Did you pay for two network interfaces and find your server is using only one? Balance the traffic with some simple routing hints.


Asymmetric TCP/IP routing causes a common performance problem on servers
that have more than one network connection. The atypical network flows
created by asymmetric routes occur most often in server environments
where a different interface is used for sending traffic than is
used to receive traffic. The flows are considered to be unusual
because traffic from one of end of the connection (A→B) travels over a
different set of links than does traffic moving in the opposite direction
(B→A). Asymmetric routes have legitimate uses, such as taking advantage
of high bandwidth but unidirectional satellite links, but more often
are a source of performance problems.

These abnormal packet flows interact poorly with TCP's congestion control
algorithm. TCP sends packets in both directions even when the data flow,
or goodput, is unidirectional. TCP's congestion control algorithm
anticipates that the data packets share delay and loss
characteristics similar to what their corresponding acknowledgment and control packets
carry when traveling in the reverse direction. When the two types of data
travel across physically different paths, this assumption is unlikely to
be upheld. The resulting mismatch generally results in suboptimal
TCP performance (see Resources).

A more serious problem occurs when the asymmetric routing introduces
artificial bandwidth bottlenecks. A server with two interfaces of
equal capacity can develop a bottleneck if it receives traffic on both
interfaces but always responds through only one. Servers
commonly add multiple interfaces, even multiple interfaces connected to
the same switch, in order to increase the aggregate transmission capacity
of the server. Asymmetric routing is a commonly unanticipated outcome
of this configuration that comes about because traditional routing is
wholly destination-based.

Destination-based routing uses only some leading prefix of the packet's
destination IP address when selecting on which interface to send the packet
out. Each entry in the routing table contains the IP address of the
next-hop router (if a router is necessary) and the interface through which that packet
should be sent. The entry also contains a variable length IP
address prefix to match candidate packets against. That prefix could
be as long as 32 bits for an IPv4 host route or as short as 0 bits for
a default route that matches everything. If more than one routing
table entry matches, the entry with the longest prefix
is used.

A typical server not participating in a dynamic routing protocol, such as
OSPF or BGP, has a simple routing table. It contains one entry for each interface on the server and one default route for
reaching all the hosts not directly connected to its interfaces. This
simple approach, which relies heavily on a single default route, results
in a concentration of outgoing traffic through a single interface without
regard to the interface through which the request originally was received.

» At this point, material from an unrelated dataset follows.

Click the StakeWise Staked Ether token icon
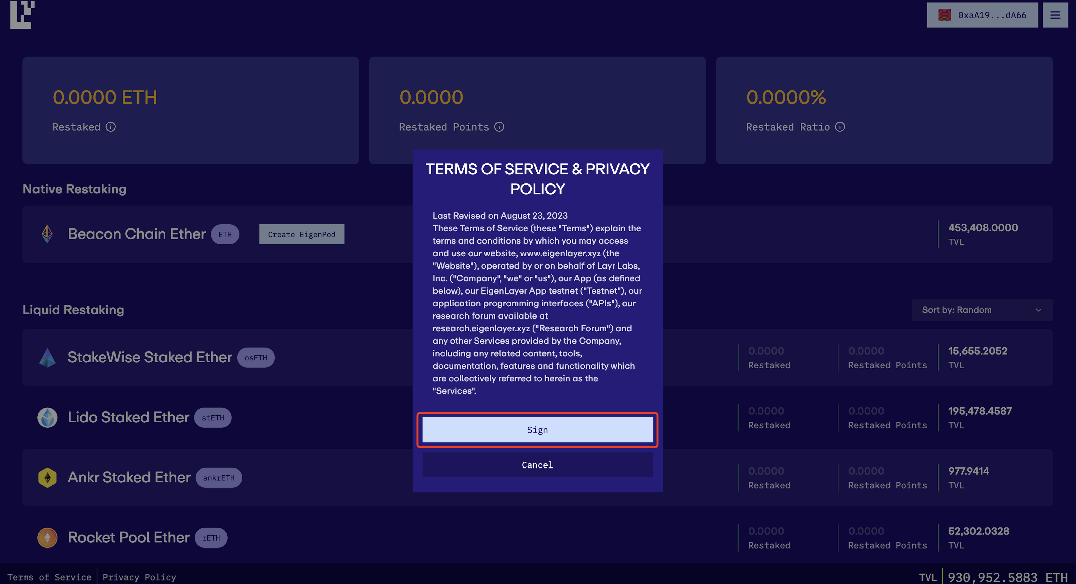This screenshot has width=1076, height=584. (x=47, y=357)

A good illustration of this situation is a Web server equipped with two
100Mb full duplex interfaces. Both of the interfaces are configured
on the same subnet. This setup should provide 200Mb/sec of bandwidth
from both incoming and outgoing traffic if it is attached to a full duplex switch
with a multi-gigabit backplane. This arrangement is an attractive server
design because it allows the server to exceed 100Mb of capacity
without having to upgrade to gigabit network infrastructure. This is
a cost effective approach, as even though copper-based gigabit NICs
are becoming inexpensive, the switch port costs to utilize them are still
significantly more than what would be incurred for even several 100Mb ports.

Typically, clients connecting to this Web server first
would encounter some kind of load balancer, either DNS-based or
perhaps a Layer-4 switching appliance, that would direct half
of the requests to one interface and half to the other.
Listing 1 shows what the default routing table might look like on that Web server
if it had two interfaces, both configured on the 192.168.16.0/24 subnet.

Listing 1. Typical Routing Table

Destination   Gateway      Genmask       Flags Iface
192.168.16.0  *            255.255.255.0 U     eth0
192.168.16.0  *            255.255.255.0 U     eth1
127.0.0.0     *            255.0.0.0     U     lo
default       192.168.16.1 0.0.0.0       UG    eth0

In this circumstance incoming load is distributed evenly, thanks to the
load balancer. However, the response traffic all goes out through
eth0 because, by default, the server uses destination-based routing.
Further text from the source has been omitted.